An orderly leads me away shortly after this. Max has been overstimulated. He needs to cool down.

I walk out to my car. The sky is gray with the threat of rain. I try to put myself in Max’s shoes on that island. I picture being confronted with a faceless hungering threat that he never truly understood. And it amazes me that he—that all the boys—hung tough together. They didn’t abandon each other—maybe it never entered their minds that they could. Those ideas come with the dawn of adulthood, and all the cruelties implicit in that stage of life.

________

To: Alex Markson

Subject: Hi…

Message:

Hey Alex,

We don’t even know each other really, so maybe this is weird. But I don’t know what’s happened to you—you vanished off Facebook! I hope you’re not gone for good. :( I’d miss all your great posts. So weird, I know, because you’re a stranger. But it doesn’t feel that way. I guess I was just thinking about you, maybe even a little worried, because of what’s been happening lately in my little town. It’s been crazy. Not good crazy. Scary-crazy. Anyway, this is silly. I’m sure you’re just taking a break. But still, I hope you’re OK. Sincerely (is that weird?), Trudy Dennison.

49

SOME NIGHTS, Max Kirkwood would climb the bluffs on the outskirts of North Point and stare out over the water toward Falstaff Island.

This was after it had all happened. After the arrival of the hungry man; the madness of the island. After he’d stood at the prow of Oliver McCanty’s boat with the glowing red dot—a sniper’s laser sight—pinned to his chest.

After the military decontamination, they had transferred him to an isolated clinic. He was toxic, after all. Infected.

Or maybe not.

They had poked and prodded, drawn pints of blood, endoscoped him, X-rayed him, done MRIs and cranial maps, dosed him with every vaccination known to mankind.
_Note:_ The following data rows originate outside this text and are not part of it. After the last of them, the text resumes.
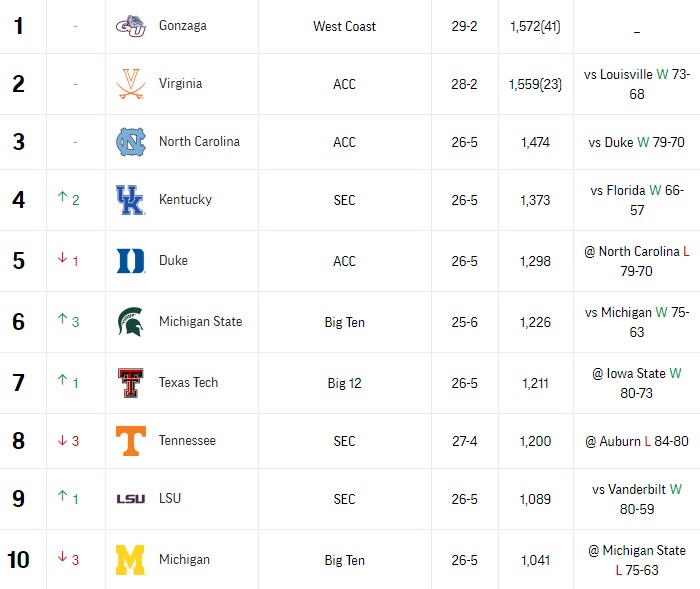Click the Gonzaga Bulldogs team logo
The height and width of the screenshot is (589, 700).
tap(131, 26)
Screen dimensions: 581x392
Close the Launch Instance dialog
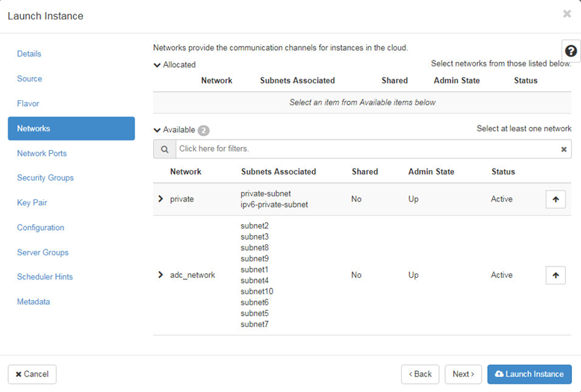tap(567, 13)
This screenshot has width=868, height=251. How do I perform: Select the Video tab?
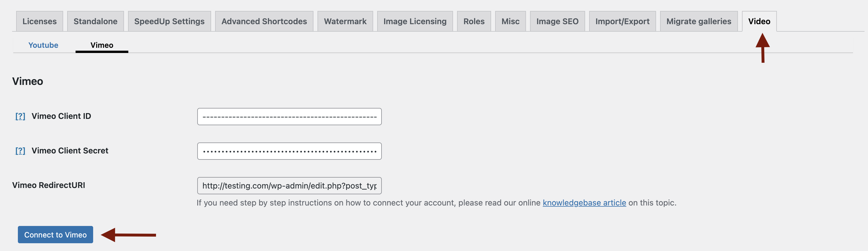759,21
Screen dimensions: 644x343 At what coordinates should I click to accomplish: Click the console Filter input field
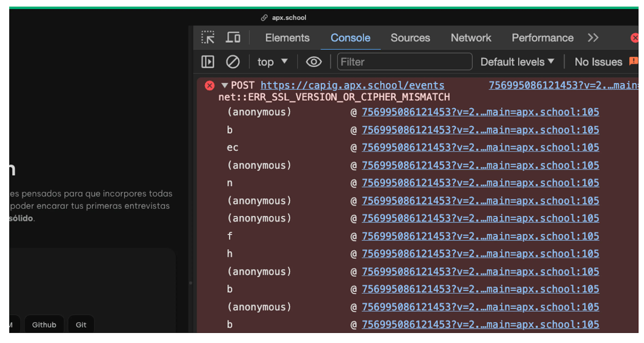[x=405, y=62]
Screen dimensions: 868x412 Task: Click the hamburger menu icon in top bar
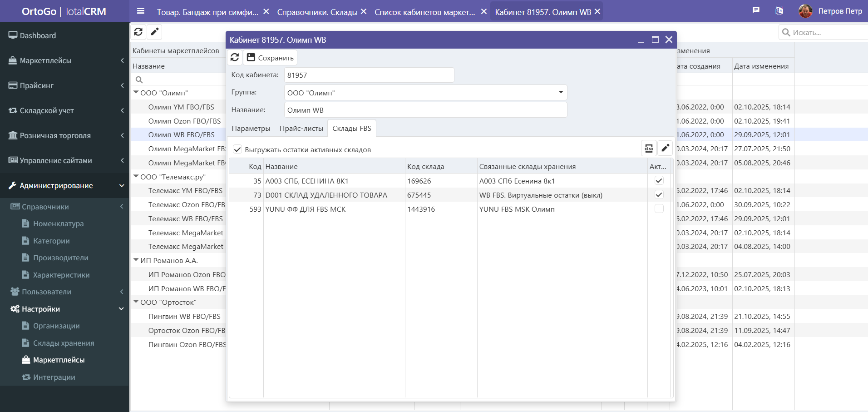(141, 11)
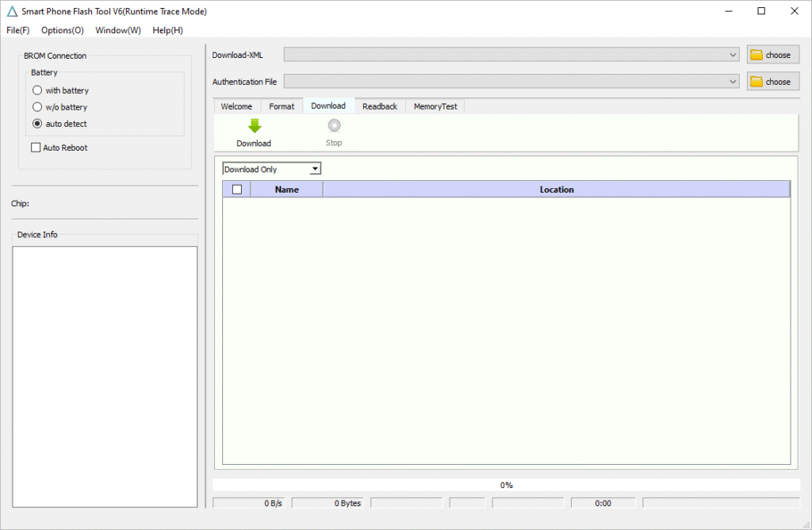The image size is (812, 530).
Task: Click the Location column header
Action: pyautogui.click(x=557, y=189)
After all that, they adjudged him to be clean.

It felt strange returning to North Point. Everything was the same, but everything was different. His Scouting friends were gone. Those who’d been his friends before now kept their distance. People treated him differently. Most of them pitied him. Some, though, felt that he must have done horrible things on the island to have survived. Others crossed to the opposite side of the street when he came walking down it.

At irregular intervals, a black van would show up at his house. Men in hazmat suits would get out. More tests. More needles. They collected his blood and fluids and solids in sterile pouches. It made Max laugh to think that some scientist in a white lab coat would be picking apart his shit with tweezers, frowning and tutting as he searched for clues—well, it almost made him laugh.
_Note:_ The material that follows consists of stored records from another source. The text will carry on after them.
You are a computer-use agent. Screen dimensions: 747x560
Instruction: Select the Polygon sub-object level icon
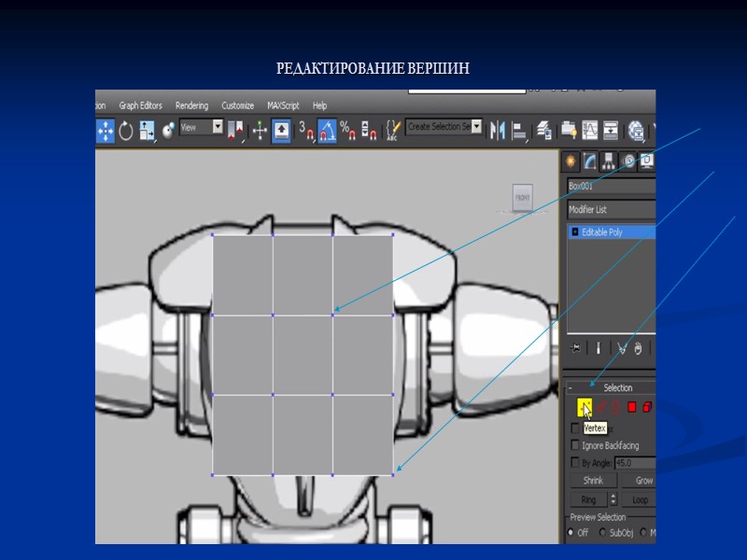tap(632, 407)
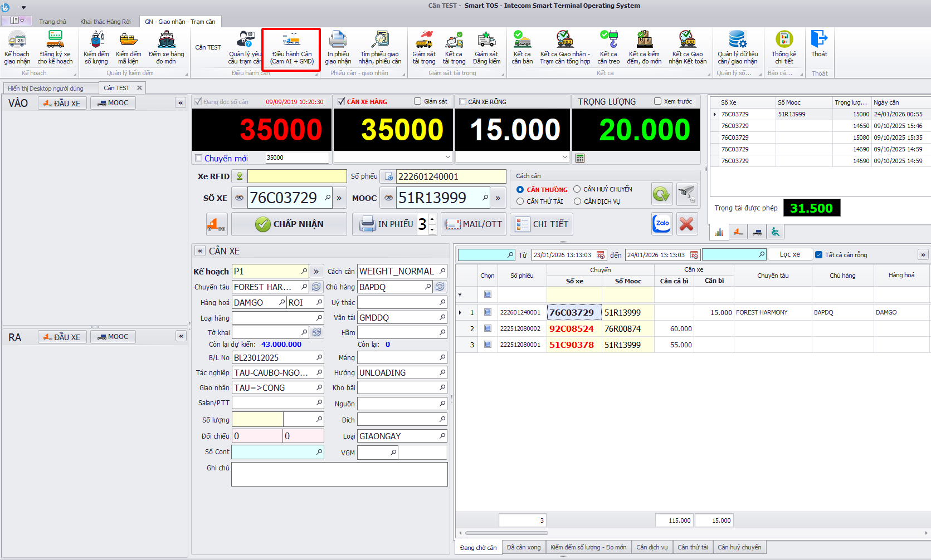
Task: Click the CHẤP NHẬN button
Action: [289, 224]
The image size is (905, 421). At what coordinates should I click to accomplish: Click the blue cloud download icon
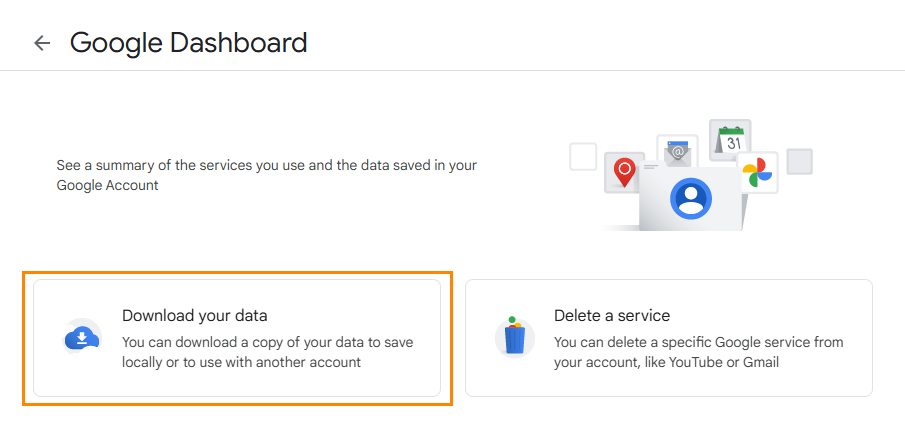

MAX HAD bad dreams. Those were the only dreams he had anymore—most nights it was just blackness. He closed his eyes and bang! Black. Eight hours later, the black went away. He woke up. Those were the good nights.

On the bad nights, his dreams were still black. But the blackness was infested with sounds. Squirming. Always this squirmy-squirmy noise in the blackness. And when he woke up, Max would be drooling like a baby.

His mom kissed him good night on the forehead now. Used to be on the lips.

He tried to return to the life he’d known, but that simply didn’t exist anymore.

He wasn’t allowed to go to school. The parents of many students didn’t feel right having Max in the same airspace with their kids. Nothing against Max personally. He was a good kid. A survivor.

But the things Max had encountered on the island were survivors, too. The parents had read the newspapers. One of Dr. Edgerton’s videotaped experiments had leaked online. Everyone knew what those things could do—objectively they did, anyhow. Everyone had seen things, clinically, but those things hadn’t touched them. Not in any tangible way. So people knew in their brains but not inside their skin, and there was a difference.